Based on the mode of three-dimensionally shaping a material, the methods of three-dimensional printers are classified into, for example, (1) binder jetting method, (2) directed-energy deposition method, (3) material extrusion method, (4) material jetting method, (5) powder bed fusion method, (6) sheet lamination method, and (7) vat photopolymerization method. Three-dimensional printers adopting the material extrusion method (also referred to as “fused deposition modeling method”) among the above-described methods have been increasingly reduced in price, and the demand for these printers is thus growing for household and office use. Further, for three-dimensional printers adopting the powder bed fusion method, systems realizing an improvement in the recyclability of powder materials have been developed, and the powder bed fusion is a method that has been attracting attention.

The fused deposition modeling method (material extrusion method) is a method of shaping an object by fluidizing a thermoplastic resin having the shape of a thread referred to as “filament” or the like with a heating means provided inside an extrusion head, discharging the thus fluidized resin through a nozzle onto a platform, and then cooling and solidifying the resin while gradually depositing the resin in layers in accordance with the cross-sectional shapes of a desired shaped object.

Various compositions have been disclosed as resin compositions for three-dimensional printers adopting such a fused deposition modeling method.

PTL 1 discloses a resin composition as a shaping material for a three-dimensional printer, which resin composition contains inorganic fibers having an average fiber length of 1 μm to 300 μm and an average aspect ratio of 3 to 200, and a thermoplastic resin.

PTL 2 discloses a filament for a fused deposition modeling-type three-dimensional printer, which is characterized by being formed of a functional resin composition that contains a thermoplastic matrix resin and a functional nanofiller dispersed in the thermoplastic matrix resin.

Molded bodies that can be produced by conventional three-dimensional printers are resin-based molded bodies.

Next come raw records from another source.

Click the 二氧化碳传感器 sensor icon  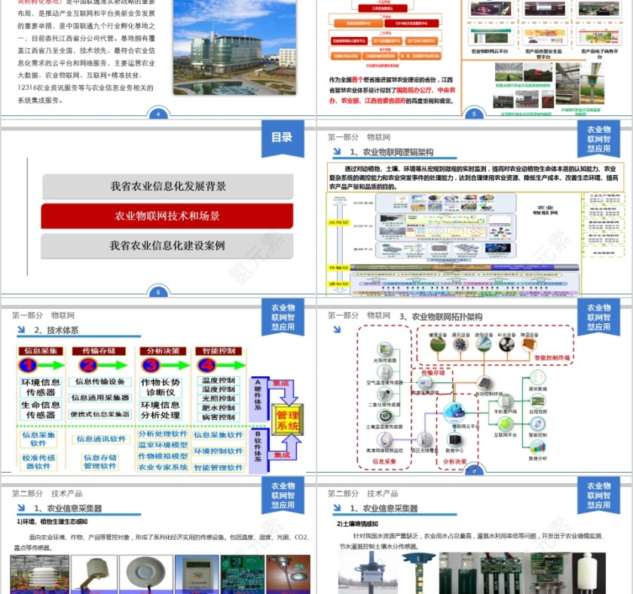386,392
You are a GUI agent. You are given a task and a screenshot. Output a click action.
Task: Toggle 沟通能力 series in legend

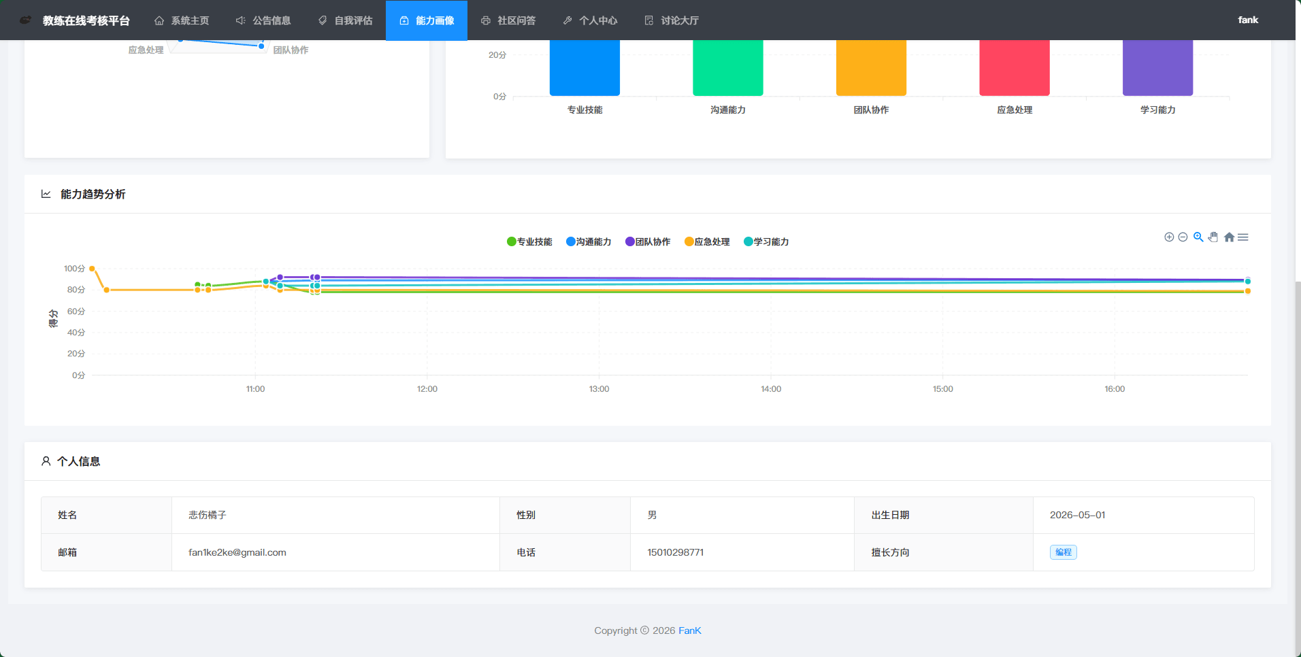pyautogui.click(x=589, y=241)
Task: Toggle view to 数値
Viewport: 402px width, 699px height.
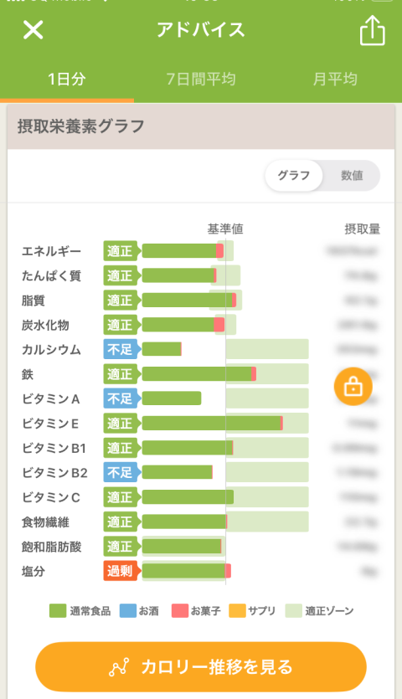Action: tap(352, 176)

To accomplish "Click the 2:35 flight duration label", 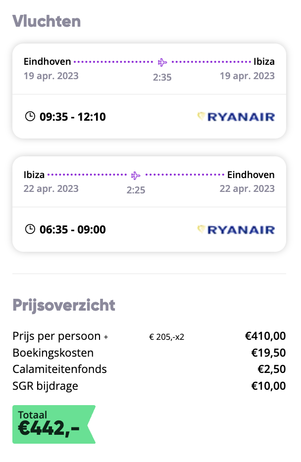I will [162, 77].
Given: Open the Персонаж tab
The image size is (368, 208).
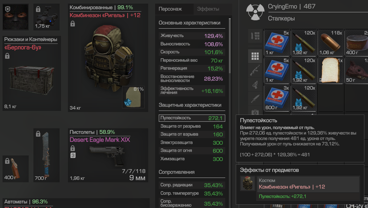Looking at the screenshot, I should (170, 9).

In this respect, the present invention provides a resin composition which can be molded by a three-dimensional printer, and with which a molded body obtained therefrom can yield a carbon molded body through carbonization.

The present inventors intensively studied to discover that the above-described problem can be solved by the following means, thereby completing the present invention. In other words, the present invention encompasses the following.

A resin composition for producing a carbon molded body by three-dimensional printer molding and carbonization, the resin composition containing:

The resin composition according to Aspect 1, having a melt mass flow rate of 10 to 35 g/10 min or more in accordance with JIS K7210-01 when measured at a temperature of 360° C. and a load of 2.16 kgf.

The resin composition according to Aspect 1 or 2, wherein the first thermoplastic resin has a melting point higher than that of the second thermoplastic resin as measured by a thermogravimetric-differential thermal analysis (TG-DTA) in a nitrogen atmosphere at a heating rate of 10° C./min.

The resin composition according to any one of Aspects 1 to 3, wherein the first thermoplastic resin has a thermal decomposition temperature lower than that of the second thermoplastic resin as measured by a thermogravimetric-differential thermal analysis (TG-DTA) in a nitrogen atmosphere at a heating rate of 10° C./min.

The resin composition according to any one of Aspects 1 to 4, wherein the first and the second thermoplastic resins are both a polyimide resin.

The resin composition according to Aspect 5, wherein the first thermoplastic resin is a thermoplastic polyimide.

The resin composition according to Aspect 5 or 6, wherein the first thermoplastic resin is a polyetherimide.

The resin composition according to any one of Aspects 1 to 7, wherein the content of the carbonaceous filler is 10 to 40% by mass with respect to the mass of the whole resin composition.

The resin composition according to any one of Aspects 1 to 8, wherein the carbonaceous filler is a carbon fiber.

According to the present invention, a resin composition which can be molded by a three-dimensional printer, and with which a molded body obtained therefrom can yield a carbon molded body through carbonization, can be obtained.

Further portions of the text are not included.